Talk to Me: Media Overlays

When you watch words get highlighted in your reading system as a narrator speaks, the term media overlay probably doesn’t immediately jump to mind as the best marketing buzzword to describe the experience. But what you are in fact witnessing is a media type (audio) being overlaid on your text content, and tech trumps marketing in standards!

The audio-visual magic that overlays enable in EPUBs is just the tip of the iceberg, however. Overlays represent a bridge between the audio and video worlds, and between mainstream and accessibility needs, which is what really makes this new technology so exciting. They offer accessible audio navigation for blind and low-vision readers. They can improve the reading experience for persons with trouble focusing across a page and improve reading comprehension for many types of readers. They can also provide a unique read-along experience for young readers.

From a mainstream publisher’s perspective, overlays provide a bridge between audiobook and ebook production streams. Create a single source using overlays and you could transform and distribute across the spectrum from audio-only to text-only. With full-text and full-audio synchronization ebooks, you can transform down to a variety of formats. If you’re going to create an audiobook version of your ebook, it doesn’t make sense not to combine production, which is exactly what EPUB 3 allows you to now do. Your source content is more valuable by virtue of its completeness, and you can also choose to target and distribute your ebook with different modalities enabled for different audiences.

From a reader’s perspective, they can purchase a format that provides adaptive modalities to meet their reading needs: they can choose which playback format they prefer, or purchase a book with multiple modalities and switch between them as the situation warrants—listening while driving and visually reading when back at home, for example.

Media overlays are the answer to a lot of problems on both sides of the accessibility fence, in other words.

If you’re coming to this guide from accessibility circles, however, you’re probably wondering why this is considered new and exciting when it sounds an awful lot like the SMIL technology that has been at the core of the DAISY talking book specifications for more than a decade. And you’re right…sort of. Overlays are not new technology, but represent a new evolution of the DAISY standard, which EPUB 3 is a successor to. What is really exciting from an accessibility perspective is the chance to move this production back to the source to get high-quality audio and text synchronized ebooks directly from publishers. Removing synchronization information from having to be encoded in content files is another benefit overlays provide over older talking book formats, greatly simplifying their creation.
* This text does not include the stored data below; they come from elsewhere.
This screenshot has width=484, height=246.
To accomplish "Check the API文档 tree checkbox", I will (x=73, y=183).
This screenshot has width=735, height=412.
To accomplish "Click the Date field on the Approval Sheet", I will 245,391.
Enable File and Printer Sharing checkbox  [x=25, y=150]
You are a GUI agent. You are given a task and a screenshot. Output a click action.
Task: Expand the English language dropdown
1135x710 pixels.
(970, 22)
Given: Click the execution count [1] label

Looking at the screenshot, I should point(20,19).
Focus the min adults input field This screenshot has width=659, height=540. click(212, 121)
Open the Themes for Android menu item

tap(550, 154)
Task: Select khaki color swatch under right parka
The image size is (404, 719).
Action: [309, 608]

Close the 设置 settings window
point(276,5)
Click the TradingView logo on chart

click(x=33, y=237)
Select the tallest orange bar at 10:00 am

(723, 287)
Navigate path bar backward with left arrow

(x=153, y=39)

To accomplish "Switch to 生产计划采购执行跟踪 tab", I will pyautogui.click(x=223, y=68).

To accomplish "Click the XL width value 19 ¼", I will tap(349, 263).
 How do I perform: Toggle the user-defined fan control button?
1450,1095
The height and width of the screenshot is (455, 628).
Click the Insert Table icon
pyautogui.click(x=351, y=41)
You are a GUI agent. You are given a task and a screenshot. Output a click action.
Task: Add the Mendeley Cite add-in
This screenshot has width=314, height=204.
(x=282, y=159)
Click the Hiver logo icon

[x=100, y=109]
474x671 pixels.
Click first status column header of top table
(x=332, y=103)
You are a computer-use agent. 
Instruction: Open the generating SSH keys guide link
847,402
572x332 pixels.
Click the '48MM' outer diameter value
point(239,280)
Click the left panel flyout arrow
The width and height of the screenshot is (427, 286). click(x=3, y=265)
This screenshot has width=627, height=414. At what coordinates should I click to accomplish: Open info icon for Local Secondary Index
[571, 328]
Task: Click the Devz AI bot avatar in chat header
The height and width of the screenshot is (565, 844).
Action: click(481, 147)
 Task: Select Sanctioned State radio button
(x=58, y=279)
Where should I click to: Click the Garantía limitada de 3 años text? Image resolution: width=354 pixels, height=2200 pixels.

But knowing what overlays are and how they can enhance ebooks doesn’t get us any closer to understanding how they work and the considerations involved in making them, which is the real goal for this section. If you like to believe in magic, though, here’s an early warning that by the end it won’t seem all that fantastic how your reading system makes words and paragraphs highlight as a voice narrates the text. Prepare to be disappointed that your reading system doesn’t have superpowers.

To begin moving under the hood of an EPUB, though, the first thing to understand is that overlays are just specialized xml documents that contain the instructions a reading system uses to synchronize the text display with the audio playback. They’re expressed using a subset of SMIL that we’ll cover as we move along, combined with the epub:type attribute we ran into earlier for semantic inflection.

The order of the instructions in the overlay document defines the reading order for the ebook when in playback mode. A reading system will move through the instructions one at a time, or a reader can manually navigate in similar fashion to how assistive technologies enable navigation through the markup (i.e., escaping and skipping).

As a reading system encounters each synchronization point, it determines from the provided information which element in which content file has to be loaded (by its id) and the corresponding position in the audio track at which to start the narration. The reading system will then load and highlight the word or passage for you at the same time that you hear the audio start. When the audio track reaches the end point you’ve specified—or the end of the audio file if you haven’t specified one—the reading system checks the next synchronization point to see what text and audio to load next.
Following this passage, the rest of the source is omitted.